**Records from a data source:**

..........

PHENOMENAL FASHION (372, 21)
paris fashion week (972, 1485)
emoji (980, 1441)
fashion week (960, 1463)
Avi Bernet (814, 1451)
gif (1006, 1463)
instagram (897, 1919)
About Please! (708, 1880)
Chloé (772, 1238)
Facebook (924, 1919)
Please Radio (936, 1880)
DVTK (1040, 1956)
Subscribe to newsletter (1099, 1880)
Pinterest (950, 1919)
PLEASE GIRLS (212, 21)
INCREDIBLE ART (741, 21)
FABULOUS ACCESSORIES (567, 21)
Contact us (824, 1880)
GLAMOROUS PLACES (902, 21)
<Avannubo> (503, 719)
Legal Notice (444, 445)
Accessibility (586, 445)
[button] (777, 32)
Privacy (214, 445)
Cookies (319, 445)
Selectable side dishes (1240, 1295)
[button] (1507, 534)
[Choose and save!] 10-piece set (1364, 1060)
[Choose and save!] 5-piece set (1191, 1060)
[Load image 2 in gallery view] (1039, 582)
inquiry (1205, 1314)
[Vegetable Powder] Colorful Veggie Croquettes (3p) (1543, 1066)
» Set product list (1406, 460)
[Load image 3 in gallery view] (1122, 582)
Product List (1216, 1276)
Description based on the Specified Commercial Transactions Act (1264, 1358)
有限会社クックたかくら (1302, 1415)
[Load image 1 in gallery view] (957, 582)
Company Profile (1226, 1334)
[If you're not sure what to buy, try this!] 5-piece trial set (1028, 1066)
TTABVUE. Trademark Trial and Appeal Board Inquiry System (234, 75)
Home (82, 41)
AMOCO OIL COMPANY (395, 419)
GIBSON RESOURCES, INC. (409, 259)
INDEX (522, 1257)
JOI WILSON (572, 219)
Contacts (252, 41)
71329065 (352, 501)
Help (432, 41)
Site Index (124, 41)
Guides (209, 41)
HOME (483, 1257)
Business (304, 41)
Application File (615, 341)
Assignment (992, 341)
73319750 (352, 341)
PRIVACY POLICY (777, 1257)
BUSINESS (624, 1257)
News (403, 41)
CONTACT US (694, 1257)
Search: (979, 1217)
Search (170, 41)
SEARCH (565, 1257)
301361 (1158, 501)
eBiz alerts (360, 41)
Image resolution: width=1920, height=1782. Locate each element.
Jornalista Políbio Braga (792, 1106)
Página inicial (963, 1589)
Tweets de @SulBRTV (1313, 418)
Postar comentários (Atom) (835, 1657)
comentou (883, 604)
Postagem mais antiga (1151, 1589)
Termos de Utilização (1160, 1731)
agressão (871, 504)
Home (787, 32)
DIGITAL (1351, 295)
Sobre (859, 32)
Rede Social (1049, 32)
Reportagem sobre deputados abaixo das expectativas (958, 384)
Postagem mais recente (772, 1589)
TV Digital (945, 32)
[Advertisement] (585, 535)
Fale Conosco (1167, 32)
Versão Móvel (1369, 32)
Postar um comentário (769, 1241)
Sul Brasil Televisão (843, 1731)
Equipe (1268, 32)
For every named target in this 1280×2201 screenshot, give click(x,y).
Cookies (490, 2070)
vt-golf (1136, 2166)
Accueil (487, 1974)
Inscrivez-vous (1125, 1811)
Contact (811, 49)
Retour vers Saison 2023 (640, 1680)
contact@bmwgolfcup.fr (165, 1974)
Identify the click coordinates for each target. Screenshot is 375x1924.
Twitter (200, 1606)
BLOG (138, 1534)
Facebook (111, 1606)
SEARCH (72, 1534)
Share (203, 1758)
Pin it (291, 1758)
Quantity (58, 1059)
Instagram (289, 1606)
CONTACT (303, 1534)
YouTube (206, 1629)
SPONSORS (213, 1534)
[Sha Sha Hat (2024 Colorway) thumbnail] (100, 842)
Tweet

..........

**Your assignment:** Each line above that contains the string "mais" should be copied.

**Reply:**
Postagem mais antiga (1151, 1589)
Postagem mais recente (772, 1589)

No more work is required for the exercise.